Los medios de comunicación se prodigan en informaciones e imágenes que muestran la complacencia política con el mundo castrense y se asienta soberanía nacional en nuestras armas, más que en las buenas relaciones diplomáticas y en el cuidado efectivo de nuestras reservas mineras, acuícolas y forestales, tan dócilmente entregadas a la explotación foránea. Una imaginaria demarcación limístrofe en el agua da justificación a las autoridades para adquirir terribles y millonarios cazabombarderos y fragatas, cuando se sabe que la zona en litigio hace rato se enseñorean las empresas favorecidas con las concesiones pesqueras negociadas por nuestros gobiernos. Como que hasta las altas cumbres de la Cordillera que nos separan de Argentina se le han cedido a consorcios extranjeros, por lo que muy pronto nuestros soldados serán los verdaderos garantes de la actividad de estas empresas que quieren llevarse sin contratiempos el oro y otros preciosos minerales. Aunque sea al precio de agotar estas milenarias reservas de agua dulce.
El desmedido poder de las Fuerzas Armadas radica en la precariedad de nuestro sistema institucional, nuestra insolvente democracia, como en la inexistencia de una sociedad civil organizada. En la posibilidad que de nuevo se les ofrenda para intervenir en las decisiones internas del país. Dispuestas, como siempre en nuestra historia, a acribillar y bombardear los movimientos sociales y las instituciones republicanas en beneficio de las oligarquías que condescienden sus privilegios. Como cuando irrumpieron en Lota y Coronel para apresar y confinar a los obreros del carbón, o ultimaron a más de 3 mil mineros, mujeres y niños inermes en Santa María de Iquique. Cada vez que se convirtieron en el brazo armado de los latifundistas, asaltaron La Moneda y llenaron el país de campos de exterminio y tortura. Verdugos, como han sido, de su propio pueblo; abyectos, como siempre, de ciertas potencias extranjeras. Como ocurrió desde la época del salitre a los tiempos de la doctrina de la Seguridad Nacional. Una dependencia político militar que sigue vigente mucho más de lo que se reconoce, como que todavía desde los Estados Unidos se les visa la compra de aviones de guerra a Europa.
La displicencia que algunos pocos mandatarios en el pasado manifestaron hacia el mundo militar, hoy deriva en abrazos de reconciliación y francas oportunidades de negocios. Como en la complicidad que se descubre de las millonarias adquisiciones de armas en que jefes castrenses y políticos se reparten coimas y establecen sociedades para profitar con la eventualidad de conflictos con países hermanos o «enemigos internos».
Qué distancia es la que todavía nos separa de los países que se sacudieron del nazismo, el fascismo y el estalinismo, donde hoy los representantes del pueblo ejercen plena autoridad sobre los ejércitos y las charreteras brillan muy eventualmente en las ceremonias oficiales.

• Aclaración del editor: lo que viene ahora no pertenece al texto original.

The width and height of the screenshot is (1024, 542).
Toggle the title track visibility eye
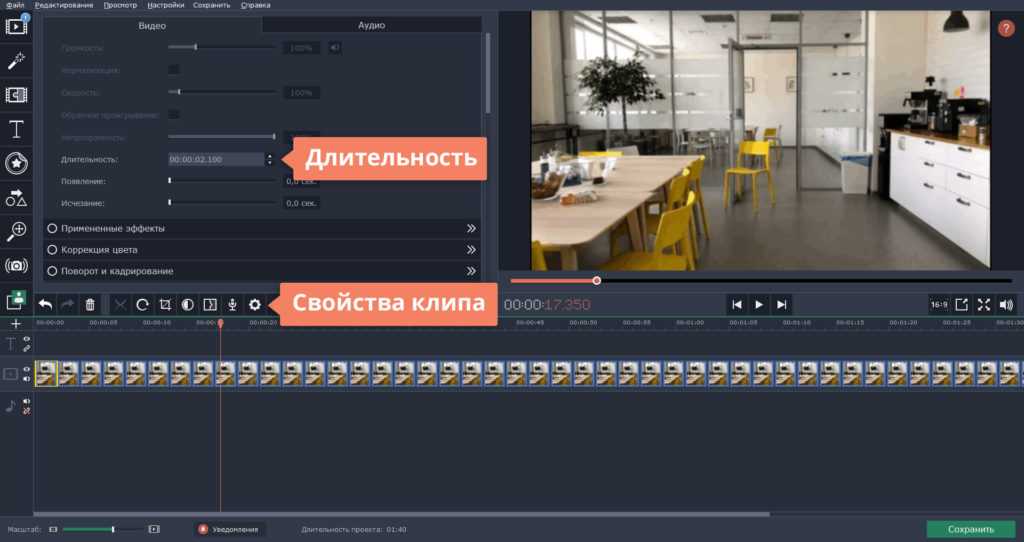26,340
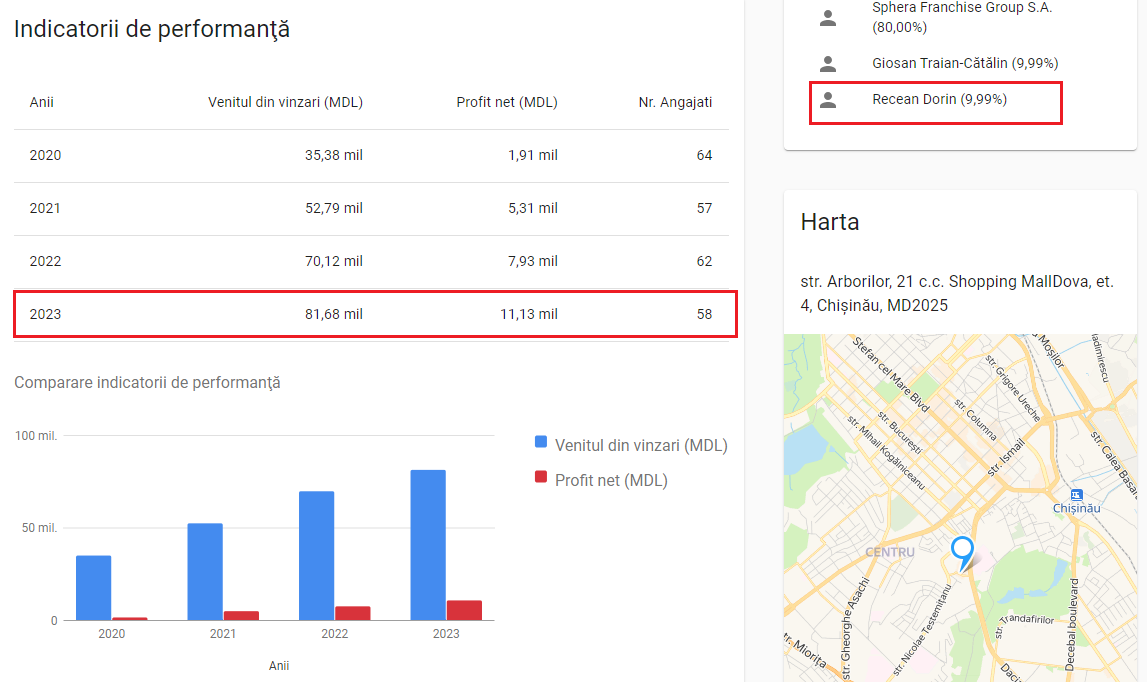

Qué distinto es lo que ocurre en naciones vecinas a la nuestra en que la soberanía ciudadana se da asambleas constituyentes, constituciones y leyes sin el tutelaje de los militares o, más bien, con la adhesión que ellos manifiestan por la democracia y la justicia social. Donde es posible descubrir líderes dignos con autoridad real sobre los uniformados y en que el garante de la institucionalidad y del orden es el «pueblo». Una palabra tan desaparecida de nuestro léxico político.